▶ _IL COMPITO_
Indichi soltanto il numero di righe del materiale che contengono la stringa "width", tenendo conto della distinzione tra maiuscole e minuscole.

Voci della raccolta
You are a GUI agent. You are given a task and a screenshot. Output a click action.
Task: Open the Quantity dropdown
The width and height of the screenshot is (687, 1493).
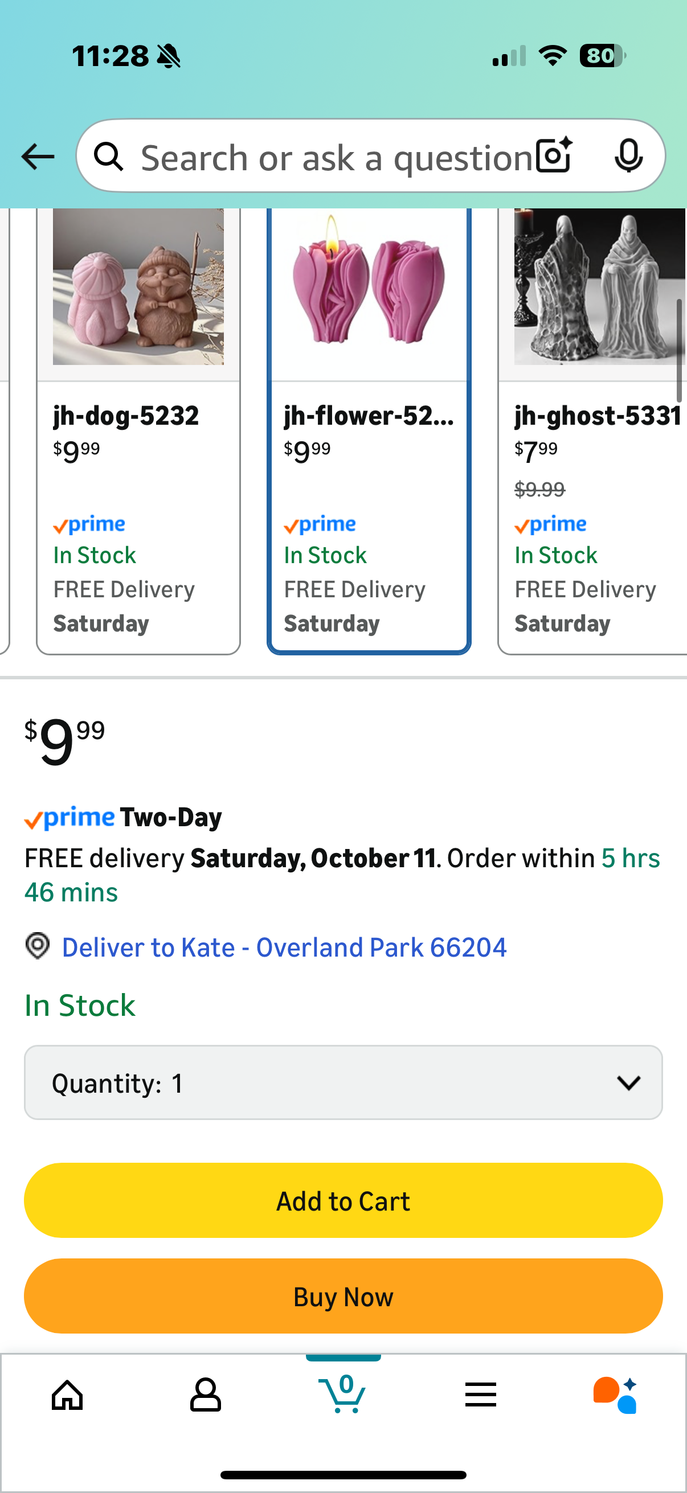click(x=343, y=1082)
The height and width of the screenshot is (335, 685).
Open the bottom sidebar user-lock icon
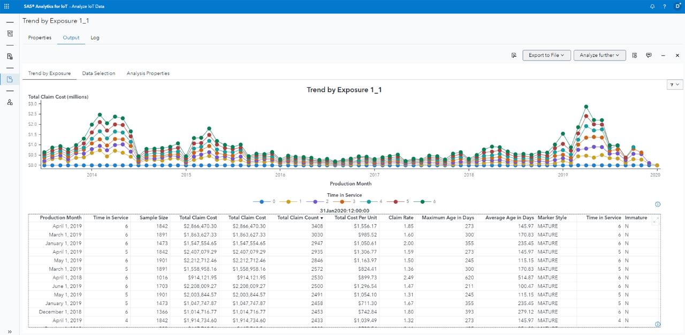(10, 102)

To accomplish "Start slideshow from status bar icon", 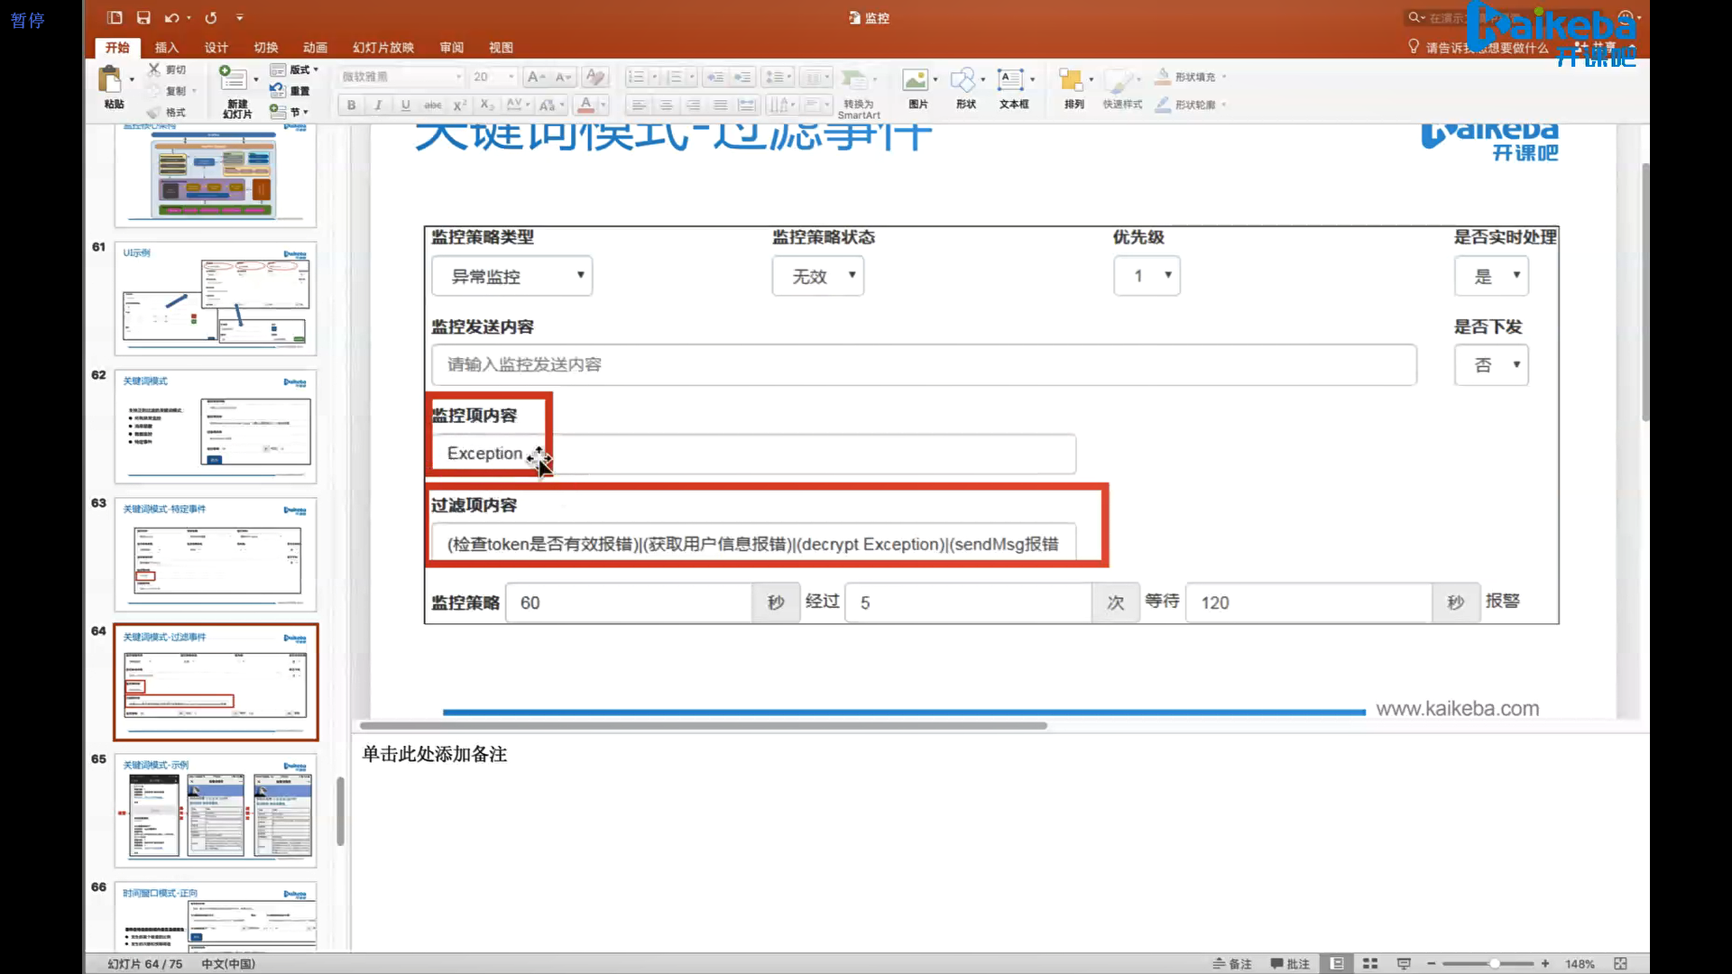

▶ _SOLUZIONE PROPOSTA_
2